La Toñita I se quitó las botas y las puso en una su mochila. Se va con su papá, caminando descalza.
No tiene mucho que se fue cuando aparece, acompañando a su mamá… la Toñita Segunda-Generación, o sea la Toñita II.
La mamá de la Toñita II, o Segunda Generación, se llama Elena. Es teniente insurgenta de sanidad y cuenta en su haber que en enero de 1994 salvó la vida de varios insurgentes y milicianos que salieron heridos de los combates de Ocosingo. En un más que modesto hospital de campaña, Elena operó heridas de bala y extrajo pedazos de metralla del cuerpo de zapatistas. «Se nos murió un compa», dijo cuando informó. No mencionó a los más de 30 combatientes, que hoy viven y luchan en estas tierras, a los que salvó.
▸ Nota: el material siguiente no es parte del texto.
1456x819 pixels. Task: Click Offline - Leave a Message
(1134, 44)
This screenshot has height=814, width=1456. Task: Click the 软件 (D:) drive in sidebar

La Toñita II tiene tres años. «¿O sea que cumplió dos y va para cuatro?», me adelanto a la explicación de Elena. Ella ríe. Quiero decir, Elena ríe. Porque la Toñita II está pegando unos chillidos dignos de mejor causa. Y es que resulta que, asumiendo mi mirada coqueta (la número 7 de mi exclusivo «catálogo de miradas seductoras») le pedí un beso. La Toñita II ni siquiera dijo «mucho pica» (o sea que no es un versión mejorada), simplemente se echó a llorar con tal vehemencia que ya tiene a su lado a un grupo de insurgentas que le ofrecen caramelos, una bolsita con cara de conejo (aunque a mí me parece que tiene cara de tlacuache -la bolsita, se entiende-), y hasta le están cantando la del chivito, una rola que tiene inusitado éxito entre los niños y niñas zapatistas.
«No te quieren», me dice, lloviendo sobre mojado, la mayor Irma. Yo respondo: «Bah, está loca por mí», y hago como que no tengo roto el corazón.
Saliendo de la bodega, Rolando me da una de esas agujas llamadas «capoteras» y un rollo de hilo de nailon.
Ya en la champa de la comandancia general del EZLN dudo…
Si no sé cuál es la velocidad del sueño, tampoco sé si remendarme las botas o el corazón.
(Continuará…)
Desde las montañas del Sureste mexicano.
Subcomandante insurgente Marcos.
México, septiembre de 2004, 20 y 10.